Challenge: Rename "slider handle" to "slider knob" in the items from the line with "You are a computer-use agent. This" up to and including the line with "Instruction: Click the right", and write out only those lines with everything else unchanged.

Data supplied:
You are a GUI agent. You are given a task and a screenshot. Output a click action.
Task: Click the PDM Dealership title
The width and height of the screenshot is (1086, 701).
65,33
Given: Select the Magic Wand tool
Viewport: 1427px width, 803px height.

* * *

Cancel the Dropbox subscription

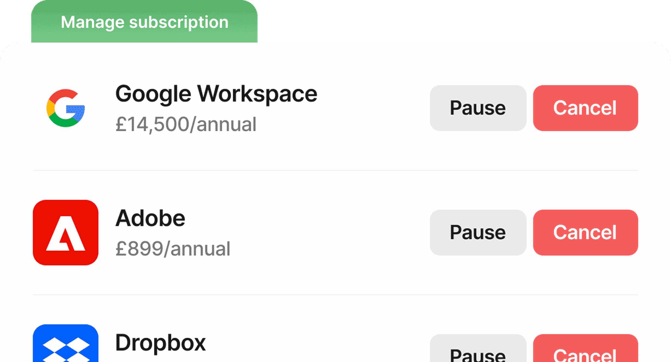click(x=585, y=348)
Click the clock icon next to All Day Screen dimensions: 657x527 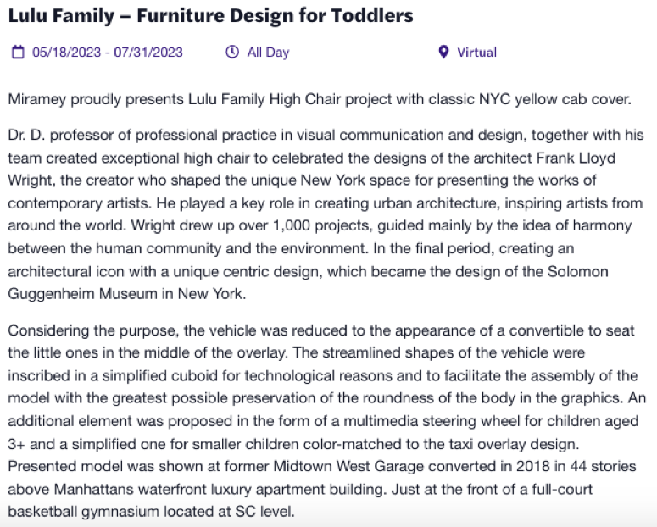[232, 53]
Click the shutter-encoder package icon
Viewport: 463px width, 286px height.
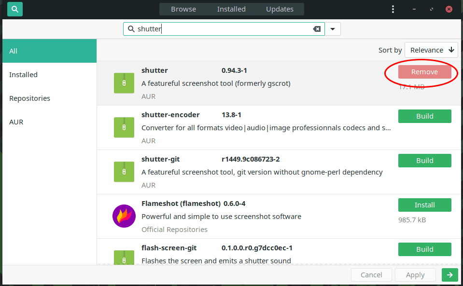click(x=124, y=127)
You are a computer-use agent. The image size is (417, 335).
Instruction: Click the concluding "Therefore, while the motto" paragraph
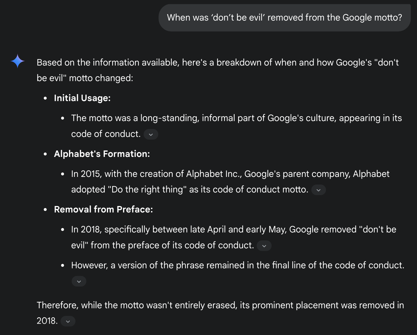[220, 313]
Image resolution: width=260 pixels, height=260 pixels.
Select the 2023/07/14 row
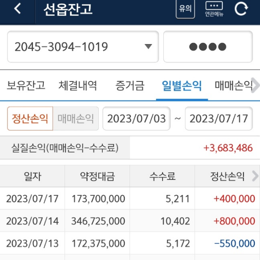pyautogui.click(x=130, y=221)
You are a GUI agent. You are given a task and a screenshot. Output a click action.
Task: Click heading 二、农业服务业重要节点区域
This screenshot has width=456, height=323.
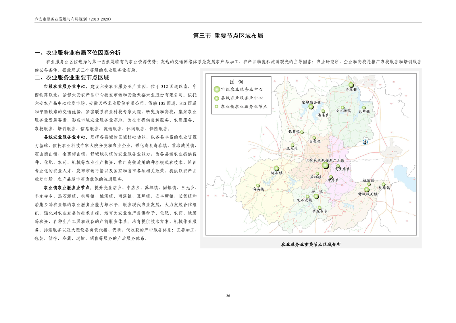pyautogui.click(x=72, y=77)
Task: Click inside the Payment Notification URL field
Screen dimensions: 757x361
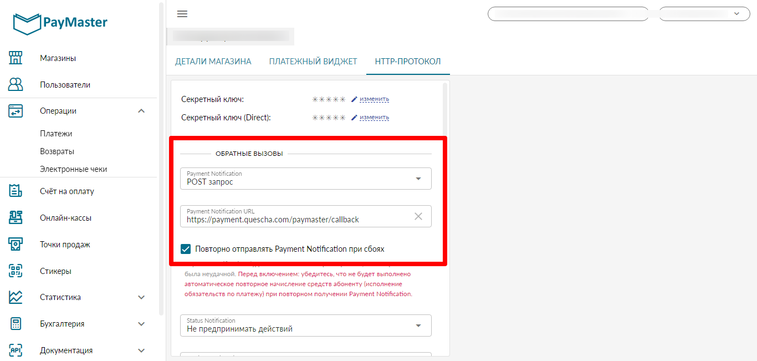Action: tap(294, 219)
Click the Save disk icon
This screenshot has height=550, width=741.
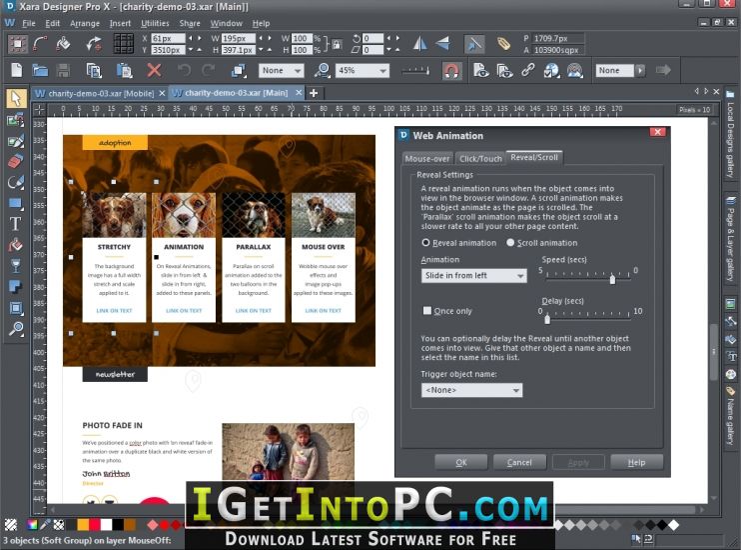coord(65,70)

* * *

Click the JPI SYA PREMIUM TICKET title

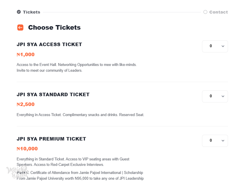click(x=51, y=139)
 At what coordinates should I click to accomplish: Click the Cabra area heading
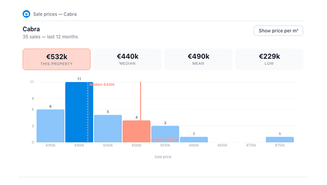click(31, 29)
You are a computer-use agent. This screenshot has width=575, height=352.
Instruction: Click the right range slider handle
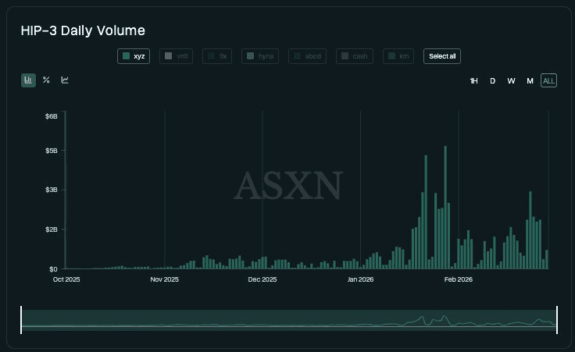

Final result:
You are a computer-use agent. This screenshot has width=575, height=352.
Instruction: Click the right range slider knob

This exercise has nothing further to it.